December
- Editor: Gianna Jacobson
- Categories: Literary magazine
- Publisher: Gianna Jacobson
- First issue: December 1958; 66 years ago
- Company: December Publishing Inc.
- Country: United States
- Language: English
- Website: decembermag.org
- ISSN: 0070-3141
- OCLC: 3902847

= December (magazine) =

Literary magazine

December is an independent nonprofit literary magazine that was founded in 1958. The journal was part of both the little magazine and the small press movements of the 1950s and was revived in 2012. December publishes original prose, poetry, and art submitted by new writers and artists, as well as previously unpublished work by distinguished literary figures.
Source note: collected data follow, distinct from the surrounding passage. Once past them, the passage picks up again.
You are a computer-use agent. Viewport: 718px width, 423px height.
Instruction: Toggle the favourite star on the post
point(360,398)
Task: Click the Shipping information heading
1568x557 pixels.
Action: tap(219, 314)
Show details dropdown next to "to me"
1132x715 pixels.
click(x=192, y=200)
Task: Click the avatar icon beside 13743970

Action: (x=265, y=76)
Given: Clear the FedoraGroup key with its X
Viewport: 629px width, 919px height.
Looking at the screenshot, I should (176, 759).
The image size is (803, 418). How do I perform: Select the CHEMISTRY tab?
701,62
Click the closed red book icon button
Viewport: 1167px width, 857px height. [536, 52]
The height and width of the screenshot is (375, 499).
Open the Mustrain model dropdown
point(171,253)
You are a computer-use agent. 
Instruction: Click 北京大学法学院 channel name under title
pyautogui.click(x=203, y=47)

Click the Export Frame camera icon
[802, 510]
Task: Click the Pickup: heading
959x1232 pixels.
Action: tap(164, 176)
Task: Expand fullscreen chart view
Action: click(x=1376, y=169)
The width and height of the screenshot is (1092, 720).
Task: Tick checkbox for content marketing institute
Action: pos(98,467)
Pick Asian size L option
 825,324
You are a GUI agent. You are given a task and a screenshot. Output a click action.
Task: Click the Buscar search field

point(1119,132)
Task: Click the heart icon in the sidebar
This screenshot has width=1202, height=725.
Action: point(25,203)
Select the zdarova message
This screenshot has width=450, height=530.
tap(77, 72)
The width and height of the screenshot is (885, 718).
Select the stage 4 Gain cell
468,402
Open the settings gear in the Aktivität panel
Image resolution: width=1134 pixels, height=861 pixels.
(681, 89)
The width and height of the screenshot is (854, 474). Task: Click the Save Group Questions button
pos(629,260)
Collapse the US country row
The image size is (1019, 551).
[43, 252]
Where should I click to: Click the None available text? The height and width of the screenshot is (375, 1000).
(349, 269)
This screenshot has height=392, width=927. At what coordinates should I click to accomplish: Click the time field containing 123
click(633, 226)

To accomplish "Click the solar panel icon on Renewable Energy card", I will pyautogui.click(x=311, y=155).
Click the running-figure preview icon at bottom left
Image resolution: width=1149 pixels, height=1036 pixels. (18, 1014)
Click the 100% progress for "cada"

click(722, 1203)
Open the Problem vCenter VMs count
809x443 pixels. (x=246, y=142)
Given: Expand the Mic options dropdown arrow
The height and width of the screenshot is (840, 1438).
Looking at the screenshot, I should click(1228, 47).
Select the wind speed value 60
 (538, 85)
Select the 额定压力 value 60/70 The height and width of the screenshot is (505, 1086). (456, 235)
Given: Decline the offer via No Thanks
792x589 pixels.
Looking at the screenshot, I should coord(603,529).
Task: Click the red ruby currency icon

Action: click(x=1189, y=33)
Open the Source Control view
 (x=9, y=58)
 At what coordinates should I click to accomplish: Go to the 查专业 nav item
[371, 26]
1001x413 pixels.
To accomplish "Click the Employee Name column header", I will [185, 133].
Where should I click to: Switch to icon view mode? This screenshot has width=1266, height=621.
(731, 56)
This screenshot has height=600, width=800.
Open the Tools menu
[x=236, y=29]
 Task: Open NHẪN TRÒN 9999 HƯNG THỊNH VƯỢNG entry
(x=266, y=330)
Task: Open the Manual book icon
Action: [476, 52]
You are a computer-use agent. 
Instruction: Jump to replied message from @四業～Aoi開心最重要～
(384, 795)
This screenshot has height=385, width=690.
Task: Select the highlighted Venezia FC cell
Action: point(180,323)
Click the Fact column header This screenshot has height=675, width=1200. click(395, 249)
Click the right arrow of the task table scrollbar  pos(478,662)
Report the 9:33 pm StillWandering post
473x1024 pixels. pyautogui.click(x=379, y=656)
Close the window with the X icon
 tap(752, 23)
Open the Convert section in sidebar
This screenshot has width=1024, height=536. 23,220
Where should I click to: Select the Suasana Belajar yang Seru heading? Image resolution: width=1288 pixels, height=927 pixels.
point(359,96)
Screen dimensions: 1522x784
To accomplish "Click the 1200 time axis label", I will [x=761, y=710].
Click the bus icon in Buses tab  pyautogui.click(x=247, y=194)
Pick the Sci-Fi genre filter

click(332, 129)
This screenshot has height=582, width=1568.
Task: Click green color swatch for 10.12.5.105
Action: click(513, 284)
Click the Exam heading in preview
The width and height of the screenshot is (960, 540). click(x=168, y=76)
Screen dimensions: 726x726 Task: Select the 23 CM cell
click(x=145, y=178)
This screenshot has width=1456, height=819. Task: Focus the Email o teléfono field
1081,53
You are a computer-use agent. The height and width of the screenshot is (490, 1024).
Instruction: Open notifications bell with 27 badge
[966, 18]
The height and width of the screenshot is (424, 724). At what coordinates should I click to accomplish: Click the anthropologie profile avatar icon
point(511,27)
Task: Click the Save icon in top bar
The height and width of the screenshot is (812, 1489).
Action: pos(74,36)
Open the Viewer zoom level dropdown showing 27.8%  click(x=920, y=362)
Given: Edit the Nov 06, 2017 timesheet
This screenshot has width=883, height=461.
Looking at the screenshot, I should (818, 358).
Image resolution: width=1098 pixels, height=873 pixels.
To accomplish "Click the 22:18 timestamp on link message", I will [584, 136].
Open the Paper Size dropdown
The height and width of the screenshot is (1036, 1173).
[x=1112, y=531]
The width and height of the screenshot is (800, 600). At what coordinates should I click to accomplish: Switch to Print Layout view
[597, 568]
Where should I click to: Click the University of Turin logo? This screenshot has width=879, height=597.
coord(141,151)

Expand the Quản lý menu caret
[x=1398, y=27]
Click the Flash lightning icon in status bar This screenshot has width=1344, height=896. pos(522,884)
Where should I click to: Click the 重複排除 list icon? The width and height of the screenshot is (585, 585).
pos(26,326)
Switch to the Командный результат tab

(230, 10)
Former and current contributors include Joyce Carol Oates, James Wright, Marvin Bell, Marge Piercy, and Raymond Carver. Decembers mission is to promote unheralded writers and artists, celebrate fresh work from more seasoned voices, and advocate for its contributors in local literary and art communities.

==History==
December was founded in Iowa City in 1958 at the Iowa Writers' Workshop, and moved to Chicago in 1962, where it was passed to Curt Johnson, a short story writer and novelist. Johnson privately funded december and published the journal until his death in 2008. During this time, december featured the early work of many unknown artists and writers, most notably Raymond Carver, who first appeared in december in 1963 with his short story "Furious Seasons." Writers who published some of their first work in december include 5 U.S. Poets Laureate, 6 Pulitzer Prize winners, 8 National Book Award winners, 5 O. Henry Award winners, and 9 Guggenheim fellows.

==Revival==
December was revived in 2012 by journalist and fiction writer Gianna Jacobson, and Volume 24 was released in December 2013. December releases two issues per year. The revival issue features new material from several of decembers original contributors as well as from some contemporary authors and artists. December also has two contests each year, the Curt Johnson Prose Awards, judged in 2015 by Joyce Carol Oates and Albert Goldbarth, and the Jeff Marks Memorial Poetry Prize. It accepts submissions and only publishes original, previously unpublished work.